December 28, 2007
CHILDREN with undiagnosed mental illness can be a harm to themselves, their families, and their schoolmates. The conditions often go undetected because parents, while sensing that something is wrong, do not press the issue with their pediatricians, who themselves are often too busy to ask the right questions. So by requiring that pediatricians treating Medicaid patients screen for common mental illnesses, Massachusetts is taking a major step forward in promoting children's mental health.
For young children, parents will be asked, but not required, to fill out questionnaires asking about sleep problems, failure to show emotion, difficulties in concentrating, and other possible symptoms of underlying conditions. Adolescents will supply the answers themselves. It will be up to the families to decide whether to pursue any recommended course of treatment.
The screening, for which pediatricians already receive reimbursement from most private insurers, will benefit both the children who get timely attention and society as a whole. Early detection of bipolar disorder, autism, or depression can lead to effective treatment that will avoid costly periods of institutionalization if the condition is left unattended. Screening also helps to take away the stigma that many people still attach to mental illness, and to create data to measure the prevalence of disorders.

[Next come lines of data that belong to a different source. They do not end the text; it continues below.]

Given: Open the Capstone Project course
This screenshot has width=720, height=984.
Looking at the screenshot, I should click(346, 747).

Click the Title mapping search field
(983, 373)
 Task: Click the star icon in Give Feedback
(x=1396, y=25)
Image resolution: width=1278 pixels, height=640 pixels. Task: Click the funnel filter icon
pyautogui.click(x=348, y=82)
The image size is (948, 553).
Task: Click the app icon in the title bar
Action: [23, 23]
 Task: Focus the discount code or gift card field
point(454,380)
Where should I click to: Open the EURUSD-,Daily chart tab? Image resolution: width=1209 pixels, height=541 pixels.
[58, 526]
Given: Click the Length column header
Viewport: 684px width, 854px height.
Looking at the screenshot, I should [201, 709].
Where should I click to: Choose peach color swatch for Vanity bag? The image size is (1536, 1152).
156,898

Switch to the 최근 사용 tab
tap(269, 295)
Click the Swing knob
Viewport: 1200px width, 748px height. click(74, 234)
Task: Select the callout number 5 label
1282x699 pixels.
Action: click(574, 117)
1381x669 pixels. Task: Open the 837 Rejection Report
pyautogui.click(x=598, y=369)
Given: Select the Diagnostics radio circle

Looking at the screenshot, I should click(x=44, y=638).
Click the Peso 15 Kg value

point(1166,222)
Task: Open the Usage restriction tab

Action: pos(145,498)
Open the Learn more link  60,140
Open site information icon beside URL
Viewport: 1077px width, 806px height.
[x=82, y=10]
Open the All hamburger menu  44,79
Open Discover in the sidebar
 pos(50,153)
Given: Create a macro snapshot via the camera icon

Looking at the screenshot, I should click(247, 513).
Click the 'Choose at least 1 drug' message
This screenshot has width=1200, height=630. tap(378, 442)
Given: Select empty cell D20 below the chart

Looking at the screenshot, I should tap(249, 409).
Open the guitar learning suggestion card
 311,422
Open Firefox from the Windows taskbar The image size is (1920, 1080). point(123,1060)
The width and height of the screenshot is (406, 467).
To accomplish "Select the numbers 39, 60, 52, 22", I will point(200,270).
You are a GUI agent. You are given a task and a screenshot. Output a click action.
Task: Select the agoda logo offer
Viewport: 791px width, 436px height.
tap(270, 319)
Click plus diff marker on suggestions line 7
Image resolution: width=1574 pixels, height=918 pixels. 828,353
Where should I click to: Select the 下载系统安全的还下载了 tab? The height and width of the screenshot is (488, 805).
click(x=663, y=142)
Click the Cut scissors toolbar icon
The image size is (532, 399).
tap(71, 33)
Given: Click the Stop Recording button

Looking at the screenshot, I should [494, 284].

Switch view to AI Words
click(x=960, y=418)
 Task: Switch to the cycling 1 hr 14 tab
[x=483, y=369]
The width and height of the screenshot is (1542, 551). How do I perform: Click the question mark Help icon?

There are legitimate concerns that the screening will increase caregivers' caseloads and add to the difficulties parents already experience in getting care for troubled children. One solution is the state's Child Psychiatry Access Project, in which pediatricians seeking advice by telephone from a child psychiatrist get a response within 30 minutes.
The screening will not serve its purpose if it simply becomes a pipeline to the powerful psychotropic drugs that some experts believe are used too heavily with children. More likely, though, the screening will help to galvanize children's best advocates, their parents, in pushing for more care for them from the healthcare system and their schools.
Sometimes it takes more than just one screening result to get a parent to follow up on a child's evident needs. "Some parents have to hear things three or four times," said Lisa Lambert of the Parent/Professional Advocacy League. But eventually a long-term source of frustration with a child can become a diagnosis. "With the diagnosis," Lambert said, "doors and services can open to you."
Opening doors and services for the mental-health needs of the state's poor was the goal of the federal court case Rosie D. v. Romney, which is resulting in several systemic changes. Medicaid screening is the most basic. It will make Massachusetts a leader in ensuring that children's mental disorders get the same attention as any physical ailment.